Non-invasive brain stimulation of motor cortex induces embodiment when integrated with virtual reality feedback.

Previous evidence highlighted the multisensory-motor origin of embodiment - that is, the experience of having a body and of being in control of it - and the possibility of experimentally manipulating it. For instance, an illusory feeling of embodiment towards a fake hand can be triggered by providing synchronous visuo-tactile stimulation to the hand of participants and to a fake hand or by asking participants to move their hand and observe a fake hand moving accordingly (rubber hand illusion). Here, we tested whether it is possible to manipulate embodiment not through stimulation of the participant's hand, but by directly tapping into the brain's hand representation via non-invasive brain stimulation.

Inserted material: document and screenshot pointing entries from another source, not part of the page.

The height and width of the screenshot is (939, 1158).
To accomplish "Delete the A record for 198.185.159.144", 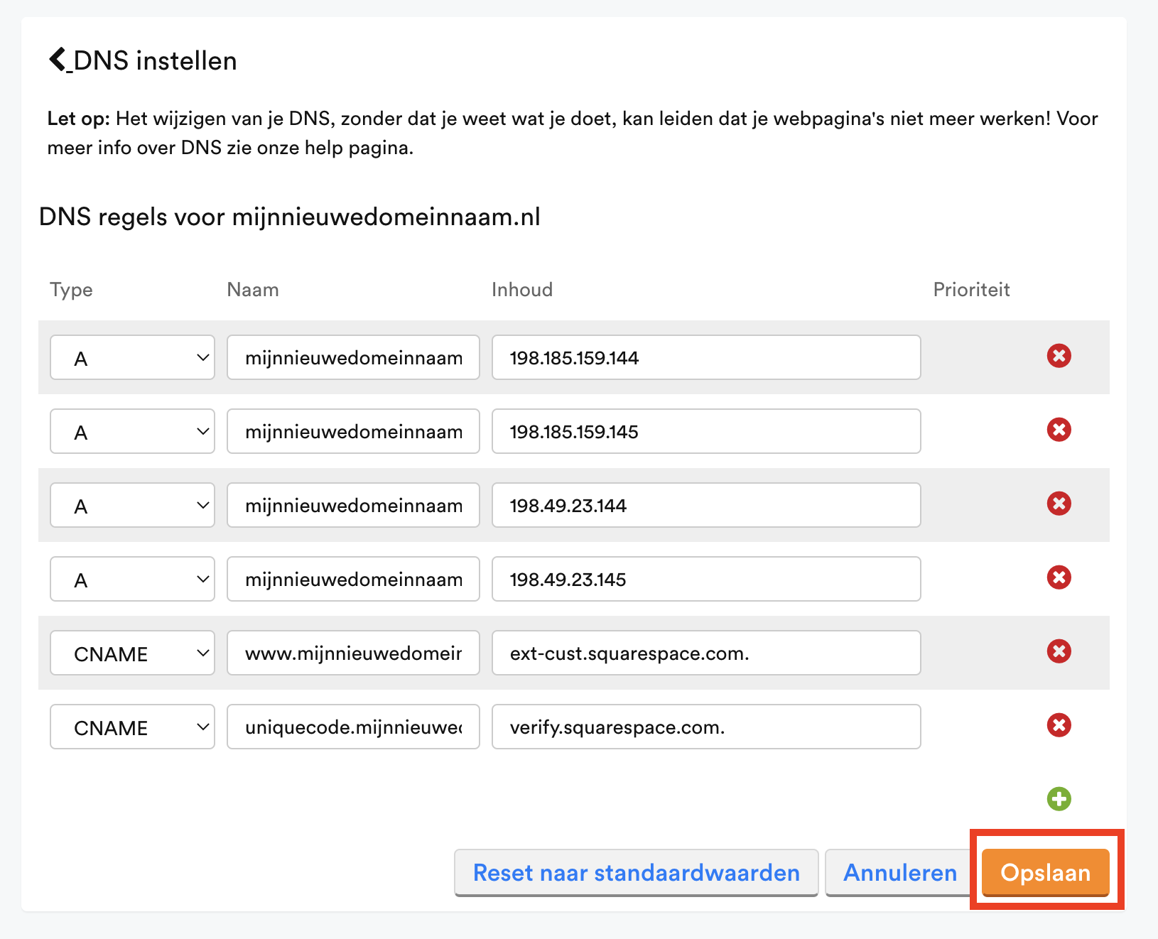I will coord(1059,356).
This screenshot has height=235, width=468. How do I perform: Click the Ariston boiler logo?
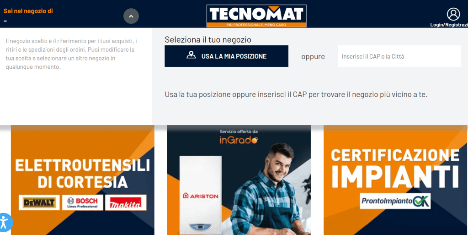(x=201, y=196)
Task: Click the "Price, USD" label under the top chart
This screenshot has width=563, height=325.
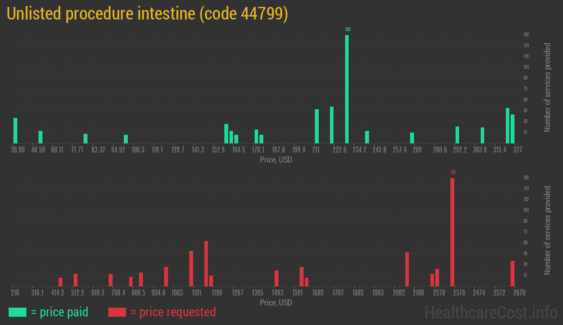Action: 276,160
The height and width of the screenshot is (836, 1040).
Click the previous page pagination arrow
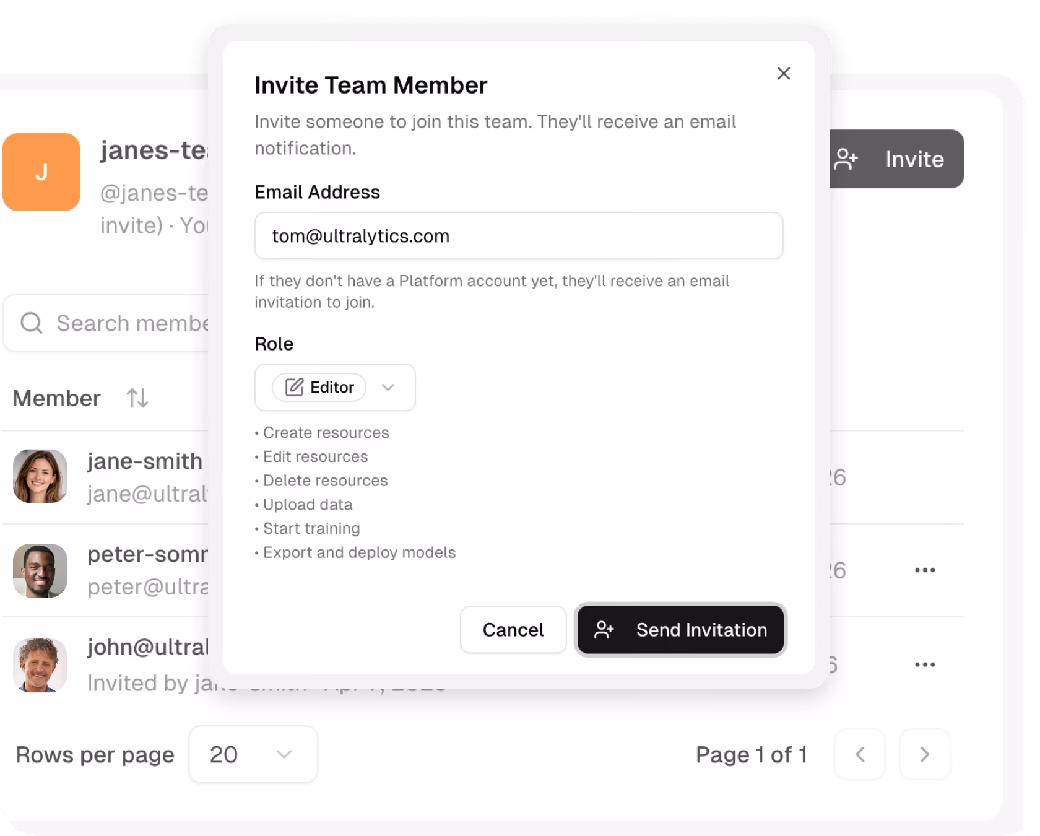[859, 754]
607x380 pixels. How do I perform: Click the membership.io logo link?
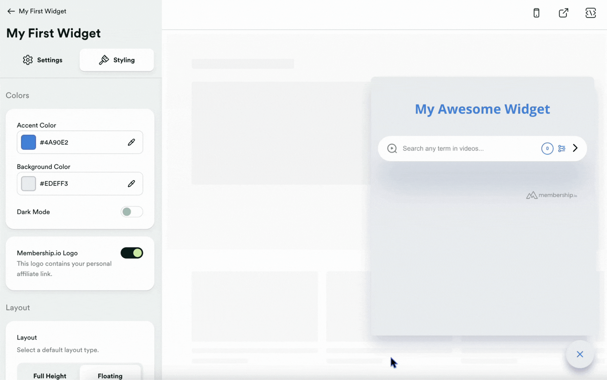click(x=551, y=195)
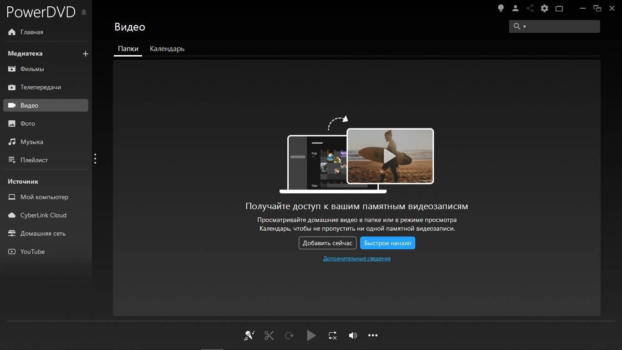Open the Дополнительные сведения link
The width and height of the screenshot is (622, 350).
click(x=357, y=258)
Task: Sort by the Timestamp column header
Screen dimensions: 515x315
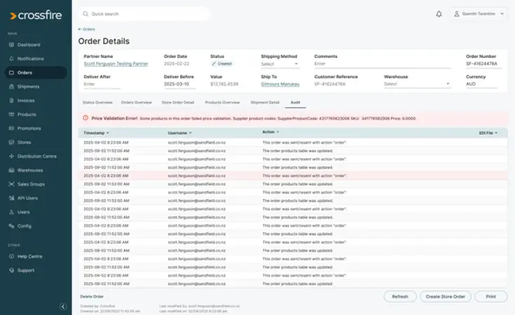Action: click(95, 132)
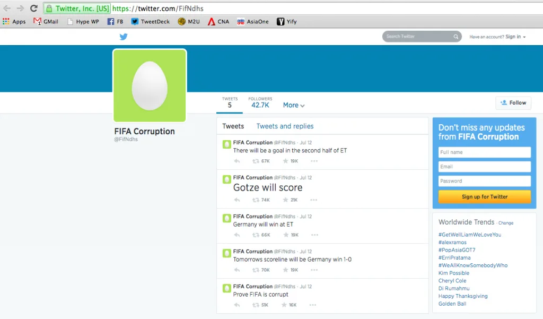Select the Followers 42.7K tab

pos(260,103)
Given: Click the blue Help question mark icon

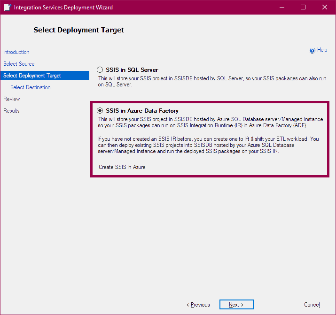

To this aim, we combined transcranial magnetic stimulation (TMS), to activate the hand corticospinal representation, with virtual reality (VR), to provide matching (as contrasted to non-matching) visual feedback, mimicking involuntary hand movements evoked by TMS. We show that the illusory embodiment occurred when TMS pulses were temporally matched with VR feedback, but not when TMS was administered outside primary motor cortex, (over the vertex) or when stimulating motor cortex at a lower intensity (that did not activate peripheral muscles). Behavioural (questionnaires) and neurophysiological (motor-evoked-potentials, TMS-evoked-movements) measures further indicated that embodiment was not explained by stimulation per se, but depended on the temporal coherence between TMS-induced activation of hand corticospinal representation and the virtual bodily feedback. This reveals that non-invasive brain stimulation may replace the application of external tactile hand cues and motor components related to volition, planning and anticipation.

Functional effect of short-term immobilization: kinematic changes and recovery on reaching-to-grasp.

Although previous investigations agree in showing significant cortical modifications related to short-term limb immobilization, little is known about the functional changes induced by non-use. To address this issue, we studied the kinematic effect of 10h of hand immobilization. In order to prevent any movement, right handed healthy participants wore on their dominant hand a soft bandage. They were requested to perform the same reaching-to-grasping task immediately after immobilization, 1 day before (baseline 1) and in other two following days without non-use (baseline 2 and baseline 3). While no differences were found among baseline conditions, an increase of the total duration of reaching movement together with an anticipation of the time to peak velocity were observed in the first trial after immobilization. Interestingly, these initial effects decreased quickly trial-by-trial, following an exponential function till reaching values equal to those observed in the control conditions. The present findings show firstly that the transport phase of the reaching-to-grasp task was affected by a temporary reduction of sensory and motor information. Secondly, a trial-by-trial recovery of the immobilization-related changes, likely driven by the sensory inputs and motor outputs associated to the repetition of the movement has been observed. All together these results confirm a fundamental role of a continuous stream of sensorimotor signals in maintaining motor efficiency and in driving recovery process.